XGBRegressor with cross validation from sklearn is faster than using xgb.cv. Why?

I’m using Optuna for hyperparameter optimization. I wrote the following two objective functions, one using sklearn’s cross_val_score, the other using the xgb.cv method. I found that the first one was significantly faster, even though they pretty much do the same thing. I’m curious why that’s the case.

Using sklearn:

def optuna_objective(trial, ML_model, X, y, seed):
    if ML_model == "XGB":
        param = {
            'n_estimators': trial.suggest_int('n_estimators', 100, 500),
            'max_depth': trial.suggest_int('max_depth', 3, 10),
            'learning_rate': trial.suggest_float('learning_rate', 1e-8, 1.0, log=True),
            'subsample': trial.suggest_float('subsample', 0.1, 1.0),
            'colsample_bytree': trial.suggest_float('colsample_bytree', 0.1, 1.0),
            'min_child_weight': trial.suggest_int('min_child_weight', 1, 6),
            'reg_lambda': trial.suggest_float('reg_lambda', 1e-8, 1.0, log=True),
            'reg_alpha': trial.suggest_float('reg_alpha', 1e-8, 1.0, log=True),
        }
        model = XGBRegressor(**param, random_state=seed)

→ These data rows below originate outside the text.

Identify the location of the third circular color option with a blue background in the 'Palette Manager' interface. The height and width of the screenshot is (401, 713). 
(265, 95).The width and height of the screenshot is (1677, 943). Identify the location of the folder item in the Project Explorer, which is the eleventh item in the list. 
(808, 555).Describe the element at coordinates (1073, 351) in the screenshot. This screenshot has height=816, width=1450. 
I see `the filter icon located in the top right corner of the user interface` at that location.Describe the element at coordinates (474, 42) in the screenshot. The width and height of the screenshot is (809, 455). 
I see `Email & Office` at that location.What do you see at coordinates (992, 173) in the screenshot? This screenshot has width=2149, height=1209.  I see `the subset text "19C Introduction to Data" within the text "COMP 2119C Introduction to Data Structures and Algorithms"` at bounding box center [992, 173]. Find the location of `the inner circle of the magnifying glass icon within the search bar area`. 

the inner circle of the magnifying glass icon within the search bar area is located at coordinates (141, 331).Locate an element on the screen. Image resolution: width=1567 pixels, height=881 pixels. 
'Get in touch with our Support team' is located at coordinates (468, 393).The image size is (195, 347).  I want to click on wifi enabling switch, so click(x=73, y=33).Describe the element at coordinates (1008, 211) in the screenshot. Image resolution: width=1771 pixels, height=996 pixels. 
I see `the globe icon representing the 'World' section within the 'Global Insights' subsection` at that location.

    score = cross_val_score(model, X=X, y=y, scoring="r2", n_jobs=-1, cv=10, verbose=0)
    return score.mean()

Using xgb.cv

def optuna_objective(trial, ML_model, X, y, seed):
    if ML_model == "XGB":
        param = {
            'max_depth': trial.suggest_int('max_depth', 3, 10),
            'learning_rate': trial.suggest_float('learning_rate', 1e-8, 1.0, log=True),
            'subsample': trial.suggest_float('subsample', 0.1, 1.0),
            'colsample_bytree': trial.suggest_float('colsample_bytree', 0.1, 1.0),
            'min_child_weight': trial.suggest_int('min_child_weight', 1, 6),
            'reg_lambda': trial.suggest_float('reg_lambda', 1e-8, 1.0, log=True),
            'reg_alpha': trial.suggest_float('reg_alpha', 1e-8, 1.0, log=True),
            'seed': seed,
            'nthread': -1
        }
        num_boost_round = trial.suggest_int('num_boost_round', 100, 500)

        dtrain = xgb.DMatrix(X, label=y)

        cv_results = xgb.cv(param, dtrain, num_boost_round=num_boost_round,
                        nfold=10, stratified=False,
                        seed=seed)

    return cv_results['test-rmse-mean'].values[-1]

Use the sklearn variant if you don’t need global early stopping.

But do you know why this is happening?